Heureusement que nous connaissons tout de même de bons moments avec nos élèves !

Liss a dit…

St-Ralph,

Ce sont ces "bons moments", aussi peu nombreux soient-ils, qui rachètent toutes les déconvenues qu'on aura pu vivre avec eux. On souhaite bien évidemment que ces moments-là se multiplient. Quand on valorise leur travail, les élèves se donnent à fond. Les miens ne savent pas que j'ai publié leurs travaux sur mon blog (dont ils ignorent également l'existence), mais les chefs d'oeuvre sont exposés dans la classe.

Obambé a dit…

Bonjour chères toutes et chers tous,
Le Français François de Closets a sorti un bouquin dont on a pas mal parlé ces temps, « Zéro faute » en proposant de simplifier le plus possible la langue française qui à son avis est d’une complexité sans fin. Lui qui dit que, élève, il avait le plus grand mal avec l’orthographe cherche à se venger. Aussi, je souris la plupart du temps lorsque je vois comment certains jeunes, certains enfants écrivent, avec un regard tendre plutôt qu’avec colère car je pense qu’ils ont vraiment le temps d’apprendre. Et ce, toute la vie car l’orthographe, ah ! mon Dieu…

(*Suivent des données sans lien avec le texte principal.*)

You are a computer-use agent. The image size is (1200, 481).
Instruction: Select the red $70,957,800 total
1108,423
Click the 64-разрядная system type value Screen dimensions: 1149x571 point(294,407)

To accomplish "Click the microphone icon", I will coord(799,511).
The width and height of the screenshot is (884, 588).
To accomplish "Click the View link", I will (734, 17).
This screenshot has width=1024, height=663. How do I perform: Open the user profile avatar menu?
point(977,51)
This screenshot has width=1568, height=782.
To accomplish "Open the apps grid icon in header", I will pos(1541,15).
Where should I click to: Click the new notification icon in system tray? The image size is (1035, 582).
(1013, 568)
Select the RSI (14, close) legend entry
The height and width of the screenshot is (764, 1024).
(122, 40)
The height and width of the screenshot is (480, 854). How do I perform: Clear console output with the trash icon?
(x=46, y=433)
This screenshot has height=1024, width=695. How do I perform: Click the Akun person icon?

Bon, personnellement, je ne fume pas. Mais je suis pour qu’il y ait toujours des fumeurs, et même de plus en plus… tant qu’ils fument loin de moi. En effet, que deviendront tous ces travailleurs des usines de tabac, sans oublier les paysans qui en vivent ?

Dis-moi, ils ont quel âge, tes mômes que tu encadres ? Oui, ils sont vachement réalistes, ; ces enfants. Je suis bluffé par la profondeur de leur message.

@+, O.G.

Liss a dit…

J'avais aussi entendu parler de ce "Zéro faute", mais je ne l'ai pas encore lu, mais sa démarche est d'emblée compréhensible. Ce sont des élèves de 4e dont je parle, ils ont dans les 13 ans, et en effet il surprennent parfois par la maturité de leur pensée.

Caroline.K a dit…

Bravo Liss et félicitations à tes élèves, il n'y a que le premier pas qui coûte m'a dit une de mes muses un jour. Je ne suis plus sceptique de ce côté. Je me souviens de l'article auquel tu fais référence et aussi de ta déception et je suis heureuse de voir que comme pour le yoyo, tout est changement...

Caroline

Liss a dit…

Les choses peuvent changer en effet, chère Caro, tant qu'il y a la vie il y a de l'espoir.